SOURCE DATA:
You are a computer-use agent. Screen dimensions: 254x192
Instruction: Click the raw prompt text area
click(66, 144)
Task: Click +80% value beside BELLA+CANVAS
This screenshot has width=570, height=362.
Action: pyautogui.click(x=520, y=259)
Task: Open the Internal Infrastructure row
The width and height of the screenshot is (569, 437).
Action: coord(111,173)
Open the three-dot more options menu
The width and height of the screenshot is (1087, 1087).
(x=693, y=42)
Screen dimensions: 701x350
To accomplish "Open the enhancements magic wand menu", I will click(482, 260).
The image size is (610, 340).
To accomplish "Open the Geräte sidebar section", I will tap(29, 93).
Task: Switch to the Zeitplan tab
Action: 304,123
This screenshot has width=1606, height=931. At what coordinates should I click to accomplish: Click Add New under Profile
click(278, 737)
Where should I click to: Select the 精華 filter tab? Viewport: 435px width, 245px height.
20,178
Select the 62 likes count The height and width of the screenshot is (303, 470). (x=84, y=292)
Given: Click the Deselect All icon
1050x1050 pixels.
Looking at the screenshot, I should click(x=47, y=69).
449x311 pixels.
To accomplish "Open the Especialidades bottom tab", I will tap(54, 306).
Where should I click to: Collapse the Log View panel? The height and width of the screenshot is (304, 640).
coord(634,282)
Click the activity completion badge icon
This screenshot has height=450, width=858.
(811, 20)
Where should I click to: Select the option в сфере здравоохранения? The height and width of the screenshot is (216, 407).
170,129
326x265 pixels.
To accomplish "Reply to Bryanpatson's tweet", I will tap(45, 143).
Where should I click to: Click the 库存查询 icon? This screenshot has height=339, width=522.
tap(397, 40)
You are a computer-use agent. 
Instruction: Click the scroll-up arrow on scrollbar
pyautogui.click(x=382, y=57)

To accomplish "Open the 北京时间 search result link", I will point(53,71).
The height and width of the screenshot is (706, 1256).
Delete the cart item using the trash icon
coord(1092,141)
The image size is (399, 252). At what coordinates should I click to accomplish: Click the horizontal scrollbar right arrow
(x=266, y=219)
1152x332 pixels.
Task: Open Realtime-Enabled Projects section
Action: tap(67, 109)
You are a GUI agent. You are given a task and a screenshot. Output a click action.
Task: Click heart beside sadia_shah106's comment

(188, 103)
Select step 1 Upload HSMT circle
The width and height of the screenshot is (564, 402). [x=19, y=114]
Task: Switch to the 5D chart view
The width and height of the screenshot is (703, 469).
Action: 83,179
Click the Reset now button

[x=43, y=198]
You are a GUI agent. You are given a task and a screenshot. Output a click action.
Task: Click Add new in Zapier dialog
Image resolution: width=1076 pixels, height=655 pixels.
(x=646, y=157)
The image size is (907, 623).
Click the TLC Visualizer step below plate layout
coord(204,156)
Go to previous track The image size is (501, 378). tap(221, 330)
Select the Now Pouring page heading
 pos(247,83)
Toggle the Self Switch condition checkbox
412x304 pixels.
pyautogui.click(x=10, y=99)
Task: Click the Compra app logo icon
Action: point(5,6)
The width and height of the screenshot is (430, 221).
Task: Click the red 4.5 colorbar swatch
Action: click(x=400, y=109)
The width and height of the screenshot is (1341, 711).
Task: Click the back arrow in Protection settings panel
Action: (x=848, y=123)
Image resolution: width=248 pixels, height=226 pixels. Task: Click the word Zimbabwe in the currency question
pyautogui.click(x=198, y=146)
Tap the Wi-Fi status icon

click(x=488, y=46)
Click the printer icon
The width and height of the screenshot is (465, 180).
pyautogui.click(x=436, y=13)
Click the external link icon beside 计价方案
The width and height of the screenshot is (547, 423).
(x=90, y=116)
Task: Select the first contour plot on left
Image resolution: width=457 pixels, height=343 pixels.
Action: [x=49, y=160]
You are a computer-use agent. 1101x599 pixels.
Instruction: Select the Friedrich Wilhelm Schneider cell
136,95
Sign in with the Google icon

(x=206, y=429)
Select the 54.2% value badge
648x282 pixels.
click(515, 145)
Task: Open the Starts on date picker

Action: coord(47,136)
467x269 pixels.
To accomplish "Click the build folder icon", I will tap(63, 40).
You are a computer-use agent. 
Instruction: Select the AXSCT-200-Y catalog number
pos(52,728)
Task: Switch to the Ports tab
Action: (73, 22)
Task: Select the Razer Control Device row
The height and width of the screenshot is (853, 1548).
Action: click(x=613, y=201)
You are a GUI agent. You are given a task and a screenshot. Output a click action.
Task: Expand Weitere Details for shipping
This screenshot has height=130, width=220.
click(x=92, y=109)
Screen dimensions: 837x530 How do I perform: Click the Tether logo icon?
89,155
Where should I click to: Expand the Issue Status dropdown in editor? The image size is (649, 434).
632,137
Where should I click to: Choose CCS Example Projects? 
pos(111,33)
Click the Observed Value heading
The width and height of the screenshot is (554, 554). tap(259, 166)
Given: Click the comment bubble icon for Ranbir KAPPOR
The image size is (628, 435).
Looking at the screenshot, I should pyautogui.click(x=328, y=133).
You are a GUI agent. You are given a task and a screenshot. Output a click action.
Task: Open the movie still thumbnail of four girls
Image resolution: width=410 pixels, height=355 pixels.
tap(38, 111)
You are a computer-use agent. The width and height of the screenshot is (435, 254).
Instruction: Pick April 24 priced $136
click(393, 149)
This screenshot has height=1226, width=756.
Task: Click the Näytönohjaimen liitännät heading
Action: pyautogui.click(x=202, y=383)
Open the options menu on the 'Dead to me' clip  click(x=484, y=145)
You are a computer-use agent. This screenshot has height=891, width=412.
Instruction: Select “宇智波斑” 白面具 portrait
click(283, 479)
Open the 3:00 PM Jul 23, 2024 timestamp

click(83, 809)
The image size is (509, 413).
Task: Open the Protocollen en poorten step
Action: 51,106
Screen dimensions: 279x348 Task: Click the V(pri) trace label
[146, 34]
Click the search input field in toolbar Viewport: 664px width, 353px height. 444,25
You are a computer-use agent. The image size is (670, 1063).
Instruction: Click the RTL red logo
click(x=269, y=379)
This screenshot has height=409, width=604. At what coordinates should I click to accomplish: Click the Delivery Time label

PROBLEM DESCRIPTION: Answer with one number only, the count of lines in the listing that hold the word "search".

PROBLEM SOLUTION: 2